Data shown >>

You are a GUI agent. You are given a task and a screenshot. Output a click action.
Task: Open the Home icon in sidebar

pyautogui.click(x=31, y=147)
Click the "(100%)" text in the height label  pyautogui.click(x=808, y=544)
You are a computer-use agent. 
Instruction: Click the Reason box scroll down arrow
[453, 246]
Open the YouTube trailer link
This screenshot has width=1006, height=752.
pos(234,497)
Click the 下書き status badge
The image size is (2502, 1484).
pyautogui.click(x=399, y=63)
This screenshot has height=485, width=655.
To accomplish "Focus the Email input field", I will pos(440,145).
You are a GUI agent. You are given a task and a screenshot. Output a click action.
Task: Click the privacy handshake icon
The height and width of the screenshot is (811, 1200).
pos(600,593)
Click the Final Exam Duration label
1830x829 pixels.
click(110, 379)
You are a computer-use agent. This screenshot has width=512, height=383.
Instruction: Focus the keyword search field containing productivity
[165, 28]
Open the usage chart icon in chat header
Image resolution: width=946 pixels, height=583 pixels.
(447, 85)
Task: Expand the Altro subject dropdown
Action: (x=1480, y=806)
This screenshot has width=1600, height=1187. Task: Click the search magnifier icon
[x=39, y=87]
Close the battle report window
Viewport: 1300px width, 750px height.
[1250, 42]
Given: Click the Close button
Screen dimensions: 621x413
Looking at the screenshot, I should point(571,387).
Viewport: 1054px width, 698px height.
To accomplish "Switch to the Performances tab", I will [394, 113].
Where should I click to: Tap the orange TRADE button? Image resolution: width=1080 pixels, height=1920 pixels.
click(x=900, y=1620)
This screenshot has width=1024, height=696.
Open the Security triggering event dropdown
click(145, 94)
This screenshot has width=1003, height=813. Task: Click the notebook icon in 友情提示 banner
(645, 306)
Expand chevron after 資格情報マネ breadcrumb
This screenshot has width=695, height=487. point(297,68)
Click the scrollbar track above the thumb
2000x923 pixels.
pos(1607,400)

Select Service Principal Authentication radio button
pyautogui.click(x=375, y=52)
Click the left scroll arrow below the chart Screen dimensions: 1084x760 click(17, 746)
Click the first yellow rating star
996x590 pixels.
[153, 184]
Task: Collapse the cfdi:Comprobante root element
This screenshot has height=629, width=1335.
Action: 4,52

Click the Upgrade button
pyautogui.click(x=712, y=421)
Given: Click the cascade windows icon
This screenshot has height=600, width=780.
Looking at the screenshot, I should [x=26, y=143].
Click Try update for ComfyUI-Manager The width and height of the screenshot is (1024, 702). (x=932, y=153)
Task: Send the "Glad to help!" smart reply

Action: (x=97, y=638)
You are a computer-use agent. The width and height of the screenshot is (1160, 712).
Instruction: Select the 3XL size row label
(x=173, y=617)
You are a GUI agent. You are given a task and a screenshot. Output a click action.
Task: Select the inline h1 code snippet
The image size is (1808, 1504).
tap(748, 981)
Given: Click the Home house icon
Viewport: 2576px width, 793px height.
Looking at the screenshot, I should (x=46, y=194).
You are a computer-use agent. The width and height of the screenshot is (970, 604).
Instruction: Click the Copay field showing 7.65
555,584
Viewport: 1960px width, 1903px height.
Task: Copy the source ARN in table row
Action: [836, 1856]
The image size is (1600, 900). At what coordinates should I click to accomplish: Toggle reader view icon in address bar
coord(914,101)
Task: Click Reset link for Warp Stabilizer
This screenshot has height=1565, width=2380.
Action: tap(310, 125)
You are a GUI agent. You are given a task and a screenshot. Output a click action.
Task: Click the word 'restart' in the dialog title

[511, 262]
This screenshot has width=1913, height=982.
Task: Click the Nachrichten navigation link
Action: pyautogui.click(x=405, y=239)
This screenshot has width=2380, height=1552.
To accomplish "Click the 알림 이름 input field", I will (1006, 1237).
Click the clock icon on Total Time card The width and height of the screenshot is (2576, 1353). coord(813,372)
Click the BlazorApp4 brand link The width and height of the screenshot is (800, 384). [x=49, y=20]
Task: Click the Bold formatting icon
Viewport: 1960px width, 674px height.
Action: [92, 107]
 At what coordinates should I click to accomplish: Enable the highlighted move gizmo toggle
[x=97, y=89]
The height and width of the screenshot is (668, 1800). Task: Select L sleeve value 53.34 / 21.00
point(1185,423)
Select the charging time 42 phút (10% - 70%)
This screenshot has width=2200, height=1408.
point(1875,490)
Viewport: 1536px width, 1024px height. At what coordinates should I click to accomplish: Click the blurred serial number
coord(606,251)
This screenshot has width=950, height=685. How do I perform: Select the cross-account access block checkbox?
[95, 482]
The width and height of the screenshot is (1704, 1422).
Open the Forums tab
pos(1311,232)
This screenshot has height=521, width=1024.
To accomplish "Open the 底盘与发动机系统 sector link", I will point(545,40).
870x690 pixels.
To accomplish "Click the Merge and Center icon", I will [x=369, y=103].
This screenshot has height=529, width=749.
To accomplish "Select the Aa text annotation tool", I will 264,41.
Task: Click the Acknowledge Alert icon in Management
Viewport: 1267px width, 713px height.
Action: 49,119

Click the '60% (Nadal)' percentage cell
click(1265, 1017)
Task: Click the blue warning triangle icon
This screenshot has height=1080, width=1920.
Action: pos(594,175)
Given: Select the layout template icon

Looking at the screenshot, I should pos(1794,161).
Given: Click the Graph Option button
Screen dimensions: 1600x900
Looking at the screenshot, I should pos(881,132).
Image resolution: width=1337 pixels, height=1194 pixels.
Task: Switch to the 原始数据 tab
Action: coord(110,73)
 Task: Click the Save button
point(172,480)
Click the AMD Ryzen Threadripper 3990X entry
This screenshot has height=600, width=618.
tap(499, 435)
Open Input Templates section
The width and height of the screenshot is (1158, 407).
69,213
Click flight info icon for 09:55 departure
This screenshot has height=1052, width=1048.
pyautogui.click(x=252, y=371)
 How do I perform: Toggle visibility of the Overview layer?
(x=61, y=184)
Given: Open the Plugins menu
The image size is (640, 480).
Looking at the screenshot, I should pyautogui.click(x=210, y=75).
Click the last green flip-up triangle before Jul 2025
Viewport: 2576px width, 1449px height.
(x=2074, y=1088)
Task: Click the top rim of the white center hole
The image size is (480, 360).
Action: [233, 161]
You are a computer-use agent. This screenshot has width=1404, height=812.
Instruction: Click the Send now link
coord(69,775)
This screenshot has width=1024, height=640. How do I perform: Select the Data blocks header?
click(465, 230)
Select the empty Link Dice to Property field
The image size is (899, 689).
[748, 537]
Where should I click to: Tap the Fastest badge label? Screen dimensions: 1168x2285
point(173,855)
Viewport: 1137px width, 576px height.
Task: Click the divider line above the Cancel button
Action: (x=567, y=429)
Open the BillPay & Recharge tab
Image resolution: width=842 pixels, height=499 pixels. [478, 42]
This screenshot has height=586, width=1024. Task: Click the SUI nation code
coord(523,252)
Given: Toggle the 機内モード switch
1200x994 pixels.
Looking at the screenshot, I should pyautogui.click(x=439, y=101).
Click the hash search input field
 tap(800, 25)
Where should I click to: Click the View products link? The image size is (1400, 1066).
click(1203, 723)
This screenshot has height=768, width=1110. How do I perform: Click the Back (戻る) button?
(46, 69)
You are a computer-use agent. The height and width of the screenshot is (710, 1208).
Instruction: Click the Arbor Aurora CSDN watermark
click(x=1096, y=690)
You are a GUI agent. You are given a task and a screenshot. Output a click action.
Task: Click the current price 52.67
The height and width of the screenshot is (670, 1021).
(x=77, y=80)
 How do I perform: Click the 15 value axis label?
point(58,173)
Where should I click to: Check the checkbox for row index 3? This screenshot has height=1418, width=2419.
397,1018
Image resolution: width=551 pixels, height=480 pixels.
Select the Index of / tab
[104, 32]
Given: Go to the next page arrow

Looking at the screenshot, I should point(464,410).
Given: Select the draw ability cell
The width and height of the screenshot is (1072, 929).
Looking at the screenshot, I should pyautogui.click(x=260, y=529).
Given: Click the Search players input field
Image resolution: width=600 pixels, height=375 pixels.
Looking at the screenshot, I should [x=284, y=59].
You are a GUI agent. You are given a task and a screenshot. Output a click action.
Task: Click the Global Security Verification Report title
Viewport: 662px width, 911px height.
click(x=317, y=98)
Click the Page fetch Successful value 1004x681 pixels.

What is asked >>
Edit the stretch from the start of the records through the line containing "I will pos(440,145)." by replacing "sidebar" with "toolbar", leaving everything else unchanged. Give only those lines.

Output for this exercise >>
You are a GUI agent. You are given a task and a screenshot. Output a click action.
Task: Open the Home icon in toolbar

pyautogui.click(x=31, y=147)
Click the "(100%)" text in the height label  pyautogui.click(x=808, y=544)
You are a computer-use agent. 
Instruction: Click the Reason box scroll down arrow
[453, 246]
Open the YouTube trailer link
This screenshot has width=1006, height=752.
pos(234,497)
Click the 下書き status badge
The image size is (2502, 1484).
pyautogui.click(x=399, y=63)
This screenshot has height=485, width=655.
To accomplish "Focus the Email input field", I will pos(440,145).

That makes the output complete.